Maize was domesticated from its wild grass ancestor more than 8,700 years ago, according to biological evidence uncovered by researchers in Mexico’s Central Balsas River Valley.
This is the earliest dated evidence — by 1,200 years — for the presence and use of domesticated maize.
The researchers, led by Anthony Ranere of Temple University and Dolores Piperno of the Smithsonian National Museum of Natural History, report their findings in the March 24 edition of Proceedings of the National Academy of Sciences (PNAS).
Balsas teosinte, a large wild grass that grows in the Central Balsas River Valley of Mexico, is the closest relative to maize.
Photo courtesy Anthony Ranere/Temple University
Ranere said that the studies confirmed that maize derived from teosinte, a large wild grass that has five species growing in Mexico, Guatemala and Nicaragua, The teosinte species that is closest to maize is Balsas teosinte, which is native to Mexico’s Central Balsas River Valley, he said in a news statement about the research.
“We went to the area where the closest relative to maize grows, looked for the earliest maize and found it,” Ranere said. “That wasn’t surprising since molecular biologists had determined that Balsas teosinte was the ancestral species to maize. So it made sense that this was where we would find the earliest domestication of maize.”
The suppression of branching from the stalk of Teosinte resulted in a lower number of ears per plant but allows each ear to grow larger, the National Science Foundation said in a news release about the research. “The hard case around the kernel disappeared over time. Today, maize has just a few ears of corn growing on one unbranched stalk.”
Photo by Nicolle Rager Fuller, National Science Foundation
The study began with Piperno, a Temple University anthropology alumna, finding evidence in the form of pollen and charcoal in lake sediments that forests were being cut down and burned in the Central Balsas River Valley to create agricultural plots by 7,000 years ago, the news statement added.
“She also found maize and squash phytoliths — rigid microscopic bodies found in many plants — in lakeside sediments.”
Piperno’s explorations of the origins of maize in the Rio Balsas watershed were funded in part by the National Geographic Society’s Committee for Research and Exploration.
Ranere, an archaeologist, joined in the study to find rock shelters or caves where people lived in that region thousands of years ago.
“His team carried out excavations in four of the 15 caves and rock shelters visited in the region, but only one of them yielded evidence for the early domestication of maize and squash,” the release said.
Researchers focused on excavating the Xihuatoxtla Shelter in an area of the Balsas Valley in southwestern Mexico.
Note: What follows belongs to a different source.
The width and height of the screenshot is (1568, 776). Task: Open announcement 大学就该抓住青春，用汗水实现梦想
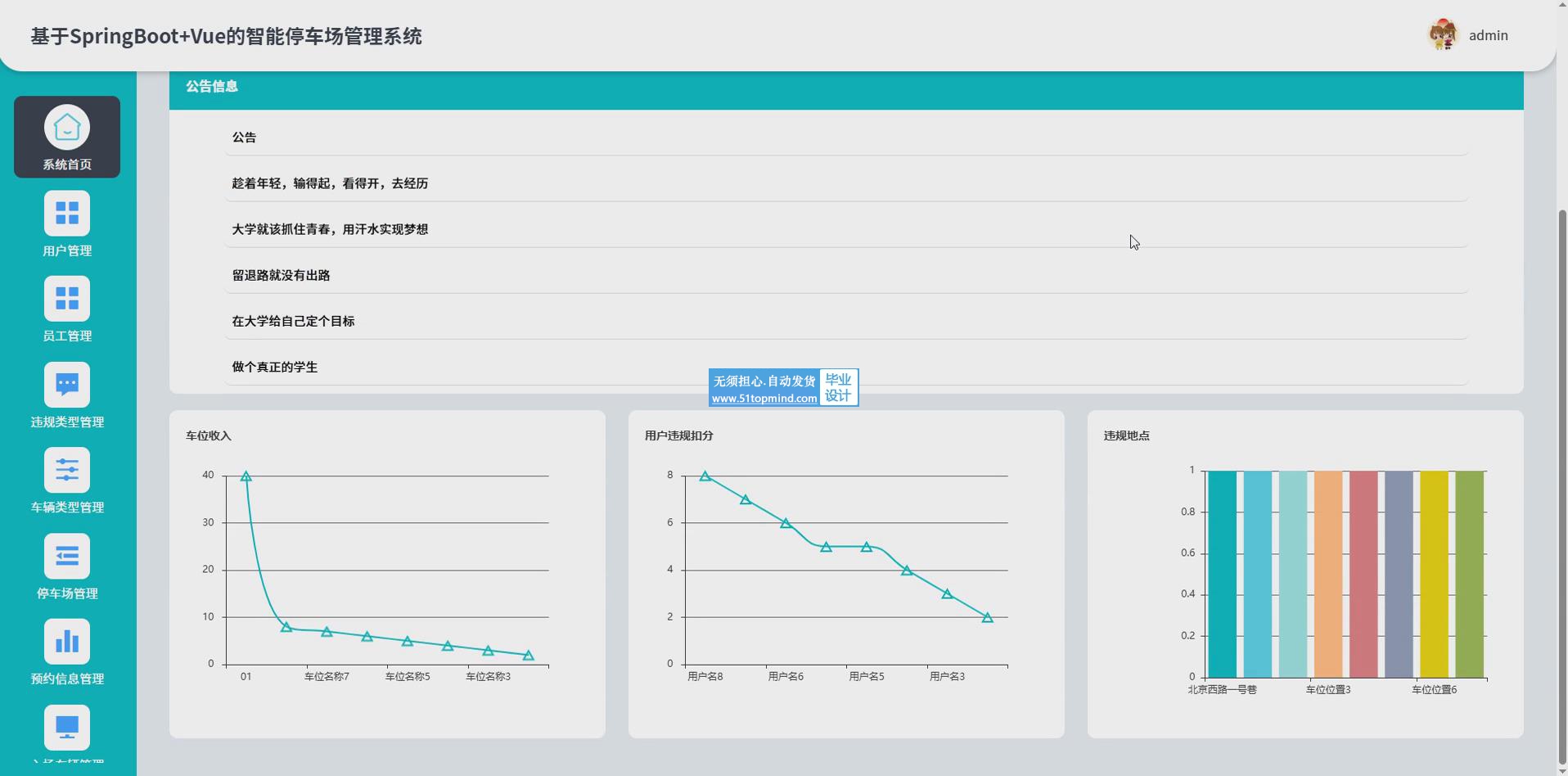tap(330, 229)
Searching this lowland site represented a shift from previous searches in the Mexican highlands, according to a National Science Foundation news release. “The Xihuatoxtla archaeological site yielded evidence of maize and squash dating back 8,700 years, representing the earliest remains of maize yet discovered.”
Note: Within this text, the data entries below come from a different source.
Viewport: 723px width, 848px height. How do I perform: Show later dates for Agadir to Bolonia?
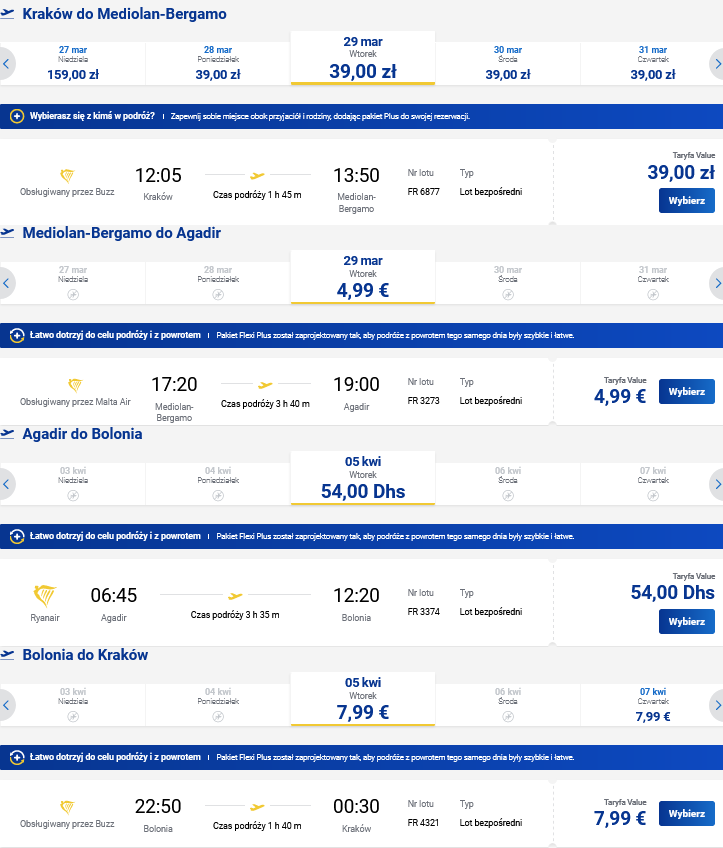point(717,484)
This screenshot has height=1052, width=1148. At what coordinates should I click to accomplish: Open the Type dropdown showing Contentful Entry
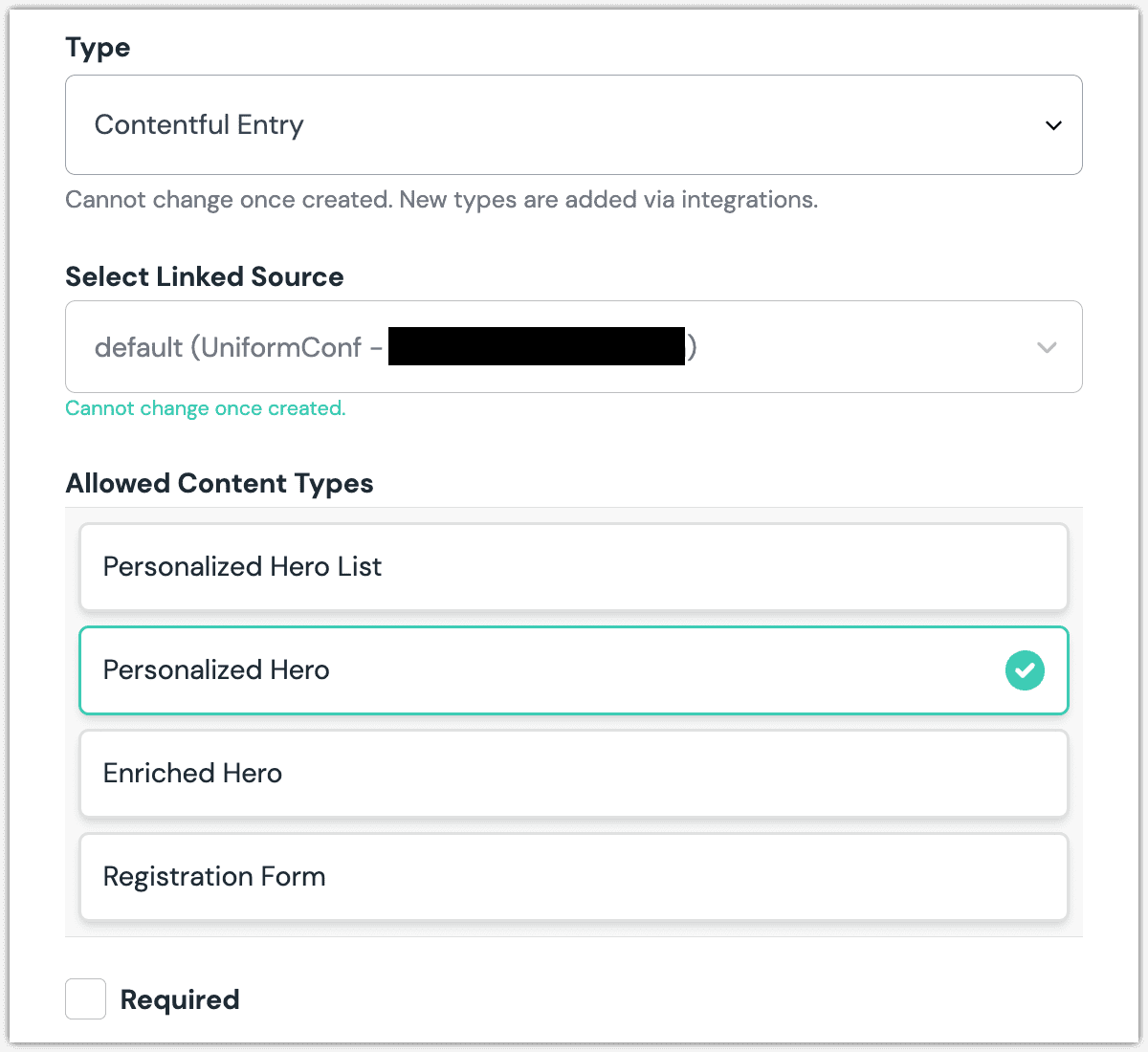[573, 125]
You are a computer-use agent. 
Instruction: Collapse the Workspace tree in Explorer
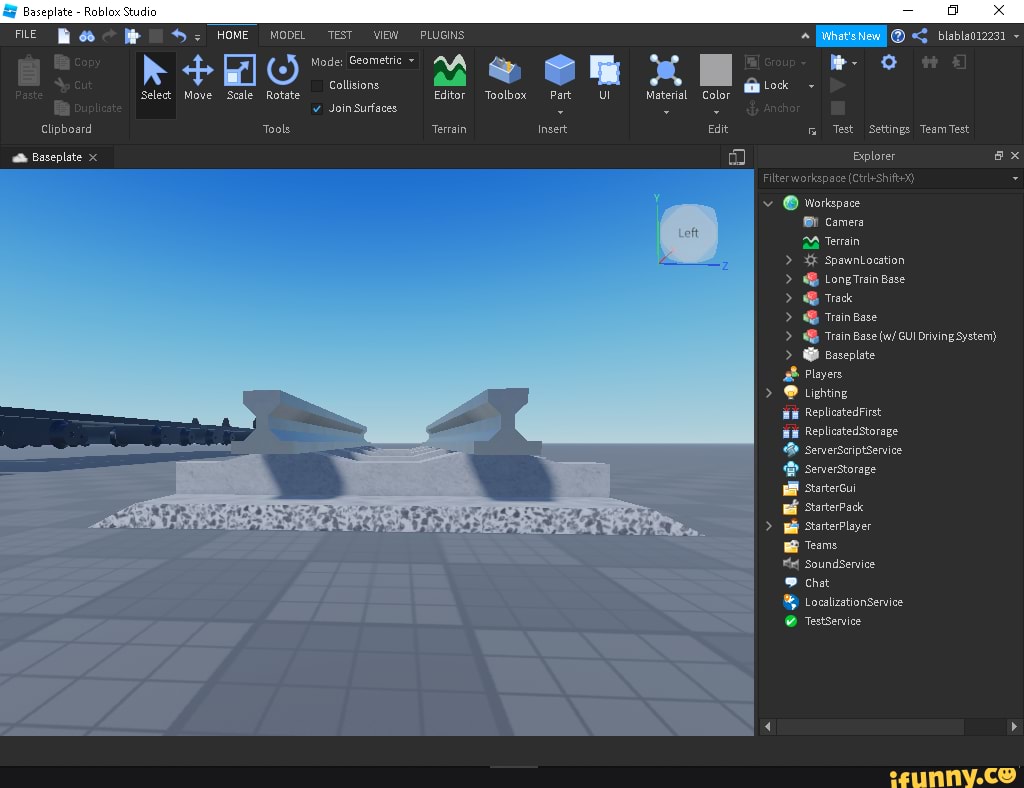point(769,202)
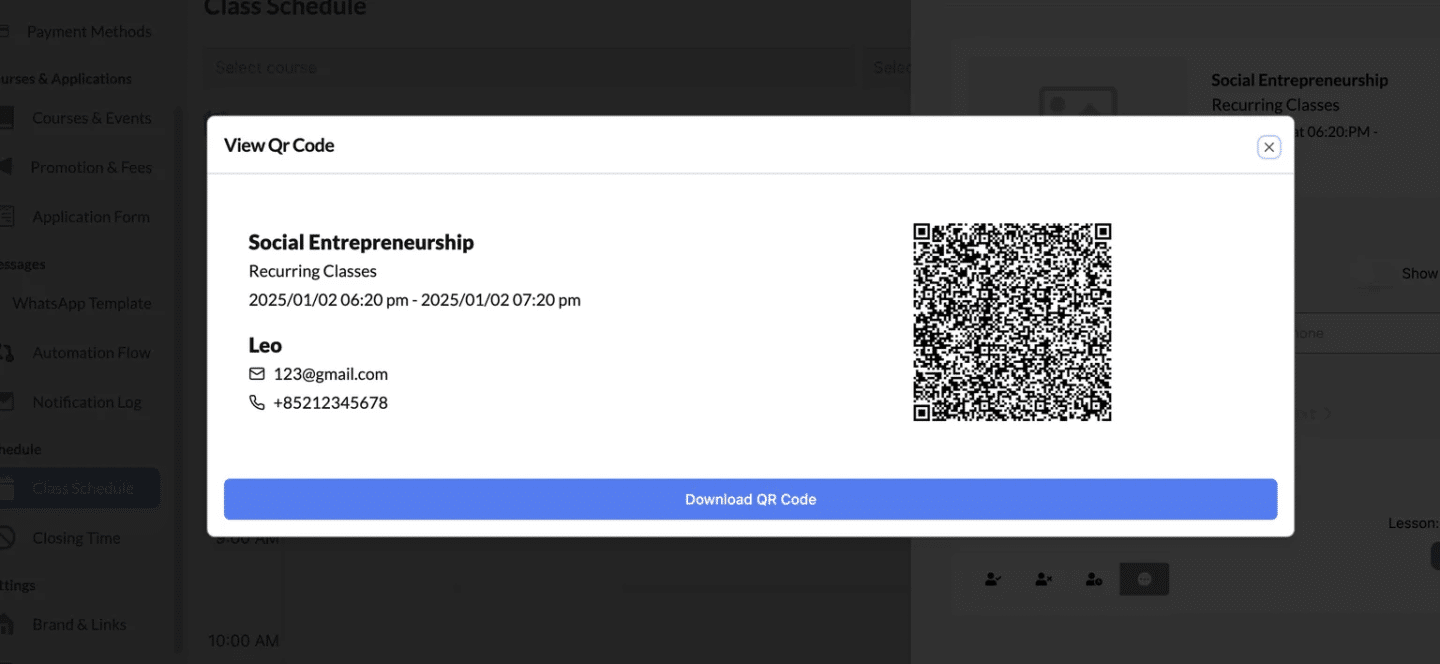Open the Select course dropdown

click(529, 68)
Photo courtesy Anthony J. Ranere, Anthropology Department, Temple University
Grinding Tools Date Back 8,700 Years
This 8,700 year-old milling stone was used to process maize and other crops. Maize starch grains were recovered from the cracks and crevasses in the slightly concave surface of the tool, according to a news statement.
Photo courtesy Anthony J. Ranere, Anthropology Department, Temple University
Ranere excavated the site and recovered numerous grinding tools. Radiocarbon dating showed that the tools dated back at least 8,700 years. Although grinding tools were found beneath the 8,700-year level, the researchers were not able to obtain a radiocarbon date for the earliest deposits.
Previously, the earliest evidence for the cultivation of maize came from Ranere and Piperno’s earlier research in Panama where maize starch and phytoliths dated back 7,600 years.
Ranere said that maize starch, which is different from teosinte starch, was found in crevices of many of the tools that were unearthed.
“We found maize starch in almost every tool that we analyzed, all the way down to the bottom of our site excavations,” Ranere said. “We also found phytoliths that comes from maize or corn cobs, and since teosinte doesn’t have cobs, we knew we had something that had changed from its wild form.”
Ranere said that their findings also supported the premise that maize was domesticated in a lowland seasonal forest context, as opposed to being domesticated in the arid highlands as many researchers had once believed.
“For a long time, I though it strange that researchers argued about the location and age of maize domestication yet never looked in the Central Balsas River Valley, the homeland for the wild ancestor,” said Ranere. “Dolores was the first one to do it.’
In addition to Ranere and Piperno, other researchers in the study included Irene Holst of the Smithsonian Tropical Research Institute, Ruth Dickau of Temple, and Jose Iriarte of the University of Exeter.
The study was funded by the National Science Foundation, National Geographic Society, Wenner-Gren Foundation, Smithsonian National Museum of Natural History, Smithsonian Tropical Research Institute and the Temple University College of Liberal Arts.